_Exercise description_
Write out the listing from the line with "Image resolution: width=1280" to the line with "the 'Diente de", both lines included, exactly and nothing beyond. Leave pictures out.

_Records provided_
# # # # # # #

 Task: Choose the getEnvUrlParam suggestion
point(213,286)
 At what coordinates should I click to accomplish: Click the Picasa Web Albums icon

# # # # # # #

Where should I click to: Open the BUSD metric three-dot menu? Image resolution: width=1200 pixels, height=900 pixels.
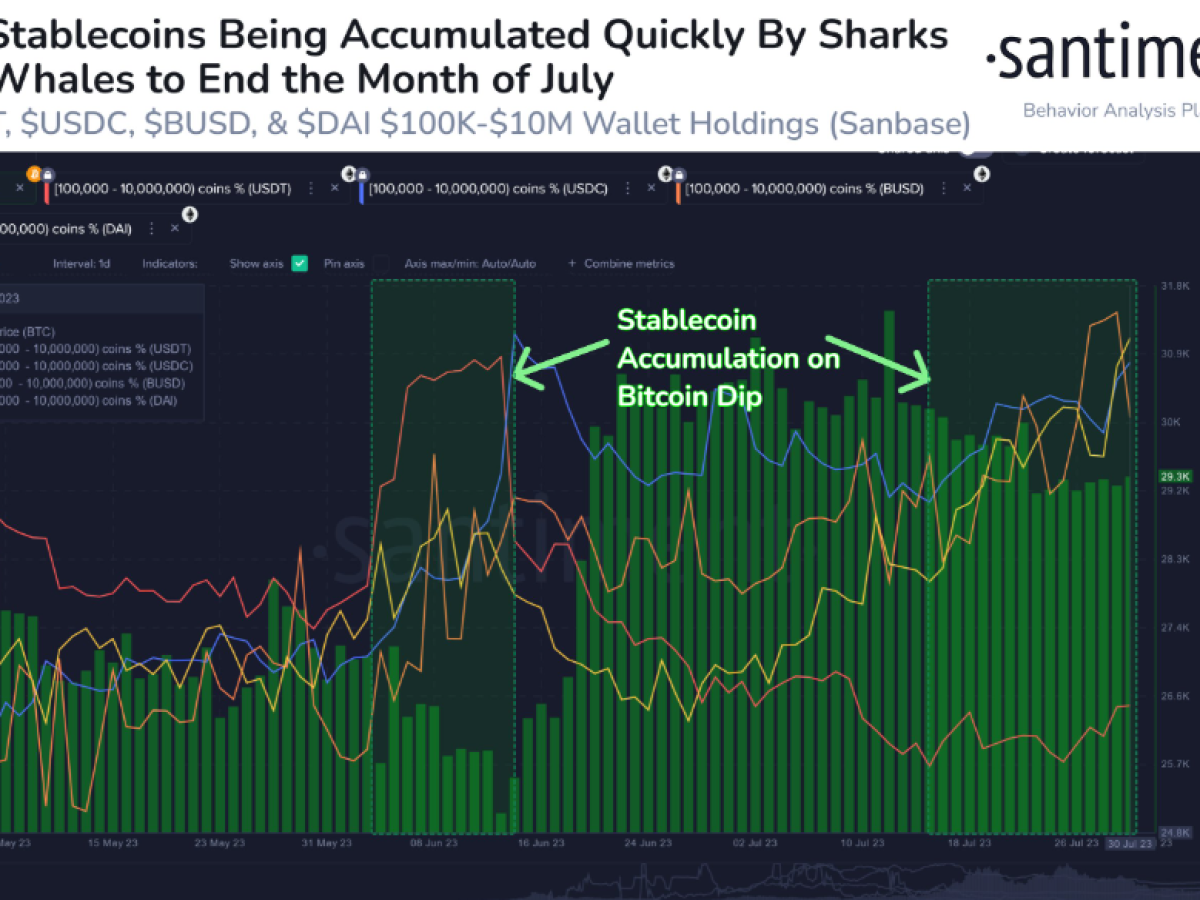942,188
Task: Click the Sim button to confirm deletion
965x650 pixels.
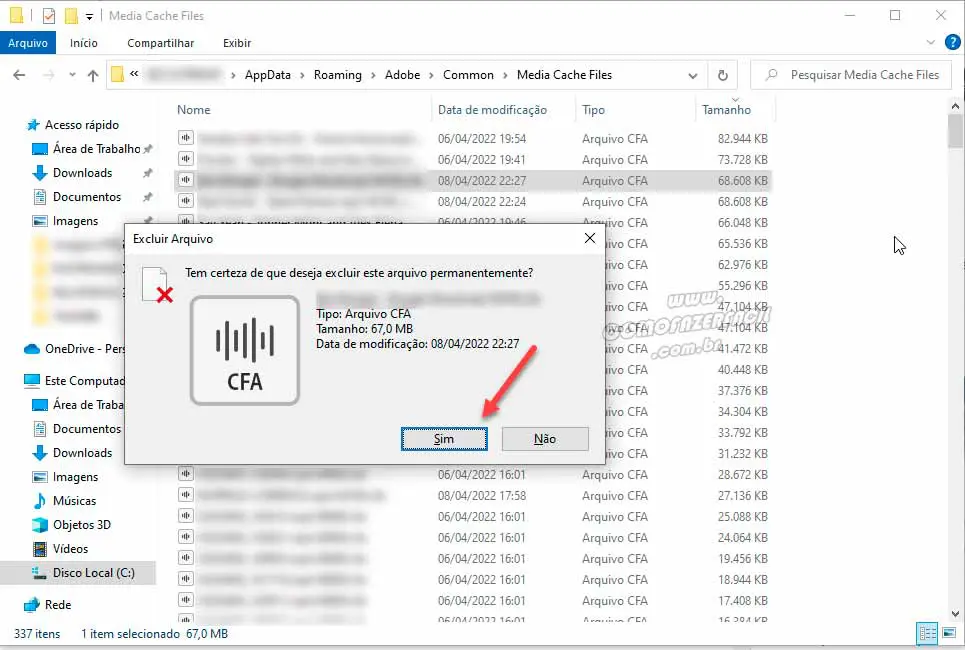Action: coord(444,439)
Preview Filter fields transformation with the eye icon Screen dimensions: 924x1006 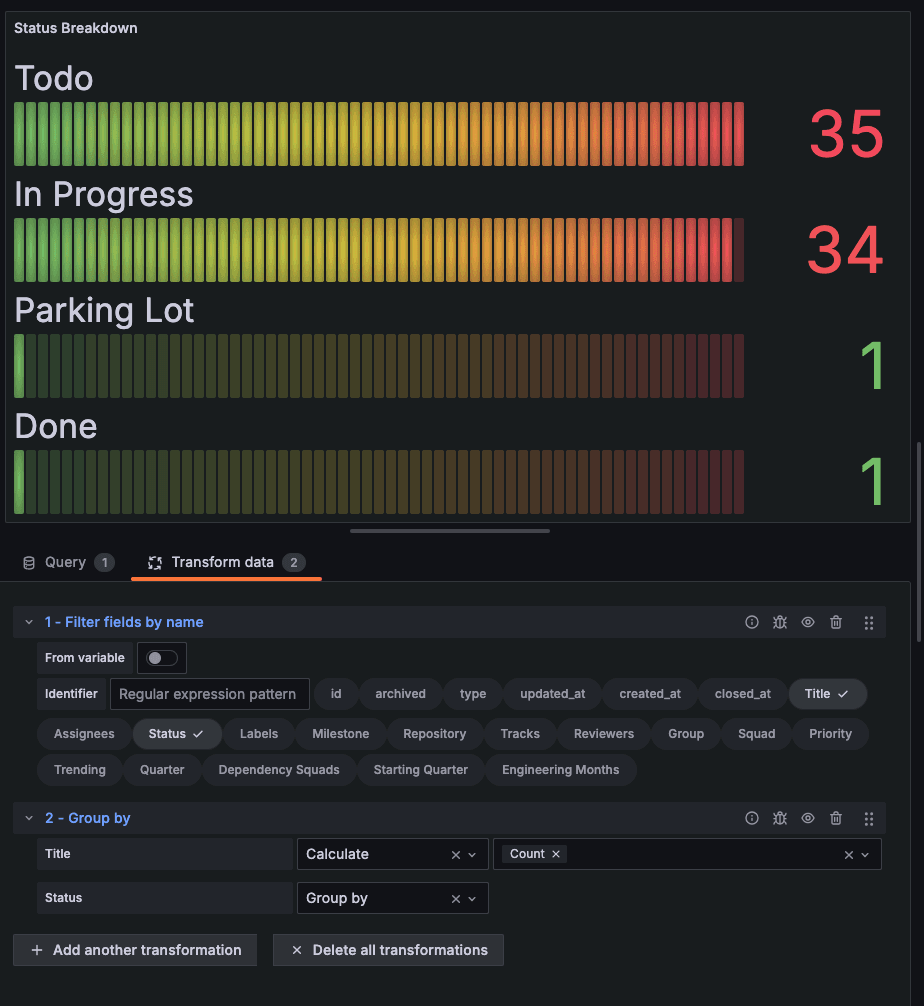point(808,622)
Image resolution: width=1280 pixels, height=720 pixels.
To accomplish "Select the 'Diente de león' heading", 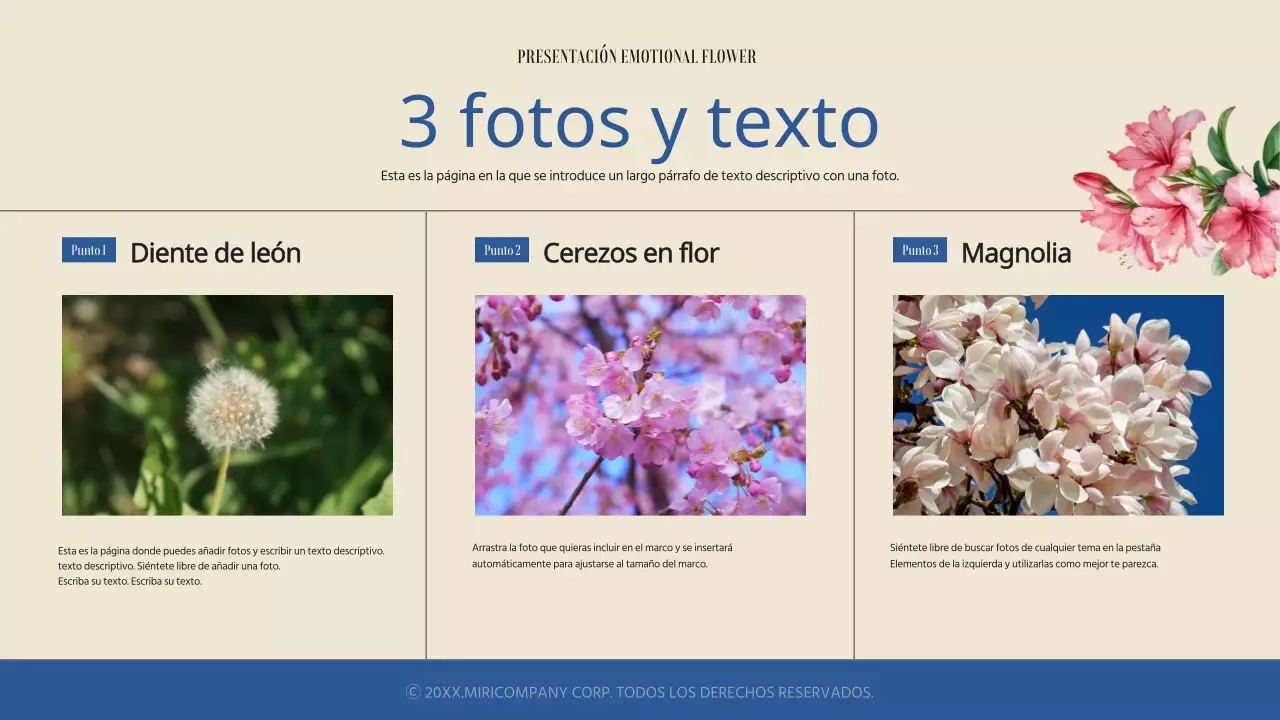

# # # # # # #

_Written solution_
Image resolution: width=1280 pixels, height=720 pixels.
To accomplish "Select the 'Diente de león' heading", 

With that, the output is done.